All of one individual’s cells share the same DNA, but they perform very different functions. The differences lie in gene expression, the translation of DNA through RNA to functional proteins. The RNA present in a cell is therefore intimately connected to the cell’s behaviour. Counts of RNA molecules determine what a cell is doing, what other cells it resembles, and what those cells might do in the future. These RNA measurements were first done in bulk by extracting RNA from a tissue, which gives an average of the expression levels across the sample. More recent techniques allow this to be done at a single cell level, producing counts of individual RNA molecules within individual cells.

Such single cell analysis enables precise, fine-tuned distinctions between cell types within the same tissue, with extensive applications across biology and medicine.  Gene expression signatures can, for example, be used to identify pluripotent stem cells or malignant tumour cells and their precursors. Understanding the signs of cancer would lead to earlier, more accurate diagnosis and better treatment. However, despite significant progress in developing methods for single-cell RNA sequencing, neither the underlying experimental procedures nor the required inference methods are sufficiently well understood. I propose to work on both problems in parallel.

"Solving these problems will allow researchers to make stronger conclusions with greater confidence and accuracy"

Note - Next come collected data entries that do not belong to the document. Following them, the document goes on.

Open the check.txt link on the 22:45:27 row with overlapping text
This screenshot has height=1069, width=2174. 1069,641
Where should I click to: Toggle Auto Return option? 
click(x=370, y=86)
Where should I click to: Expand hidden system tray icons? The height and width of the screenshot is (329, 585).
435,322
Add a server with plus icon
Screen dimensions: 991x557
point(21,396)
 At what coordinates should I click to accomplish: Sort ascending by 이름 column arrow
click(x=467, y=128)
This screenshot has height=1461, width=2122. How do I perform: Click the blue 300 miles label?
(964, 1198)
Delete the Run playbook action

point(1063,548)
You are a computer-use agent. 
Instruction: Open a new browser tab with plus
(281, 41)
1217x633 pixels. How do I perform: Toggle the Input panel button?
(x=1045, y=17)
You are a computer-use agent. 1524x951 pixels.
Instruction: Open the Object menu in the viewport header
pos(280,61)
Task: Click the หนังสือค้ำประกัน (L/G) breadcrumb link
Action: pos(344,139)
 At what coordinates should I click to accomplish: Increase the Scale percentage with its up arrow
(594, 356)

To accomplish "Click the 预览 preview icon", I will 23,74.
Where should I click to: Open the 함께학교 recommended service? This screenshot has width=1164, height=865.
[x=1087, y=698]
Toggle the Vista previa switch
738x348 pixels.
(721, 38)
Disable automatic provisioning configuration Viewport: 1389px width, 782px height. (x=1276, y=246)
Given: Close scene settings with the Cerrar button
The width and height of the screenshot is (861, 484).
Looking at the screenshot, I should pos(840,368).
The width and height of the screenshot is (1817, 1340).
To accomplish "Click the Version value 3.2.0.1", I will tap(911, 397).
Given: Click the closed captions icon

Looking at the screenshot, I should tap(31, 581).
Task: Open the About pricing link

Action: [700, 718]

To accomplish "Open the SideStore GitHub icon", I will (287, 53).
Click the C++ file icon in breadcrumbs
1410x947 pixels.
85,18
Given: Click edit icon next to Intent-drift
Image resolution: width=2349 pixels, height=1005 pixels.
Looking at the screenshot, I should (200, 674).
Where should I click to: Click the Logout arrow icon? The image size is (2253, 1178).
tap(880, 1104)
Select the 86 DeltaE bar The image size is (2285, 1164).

My first goal is a deep understanding of the possible experimental protocols, which will enable careful optimization for particular goals. In particular, I will study the sources of measurement error by building models to replicate experimental protocols and then use those models to suggest optimal experimental parameters. This mathematical work will build on my current collaboration with the group of Professor Alex Shalek (MIT, Broad Institute), which is perfecting state-of-the-art methods for high-throughput single-cell sequencing. The second problem involves tailoring existing methods from statistics and machine learning to the particular challenges of single-cell RNA sequencing, including the high variability in measurement accuracy and biologists’ desire for clear, mechanistic understandings of new discoveries. Solving these mathematical and algorithmic problems will allow researchers in the field to make stronger conclusions with greater confidence and accuracy.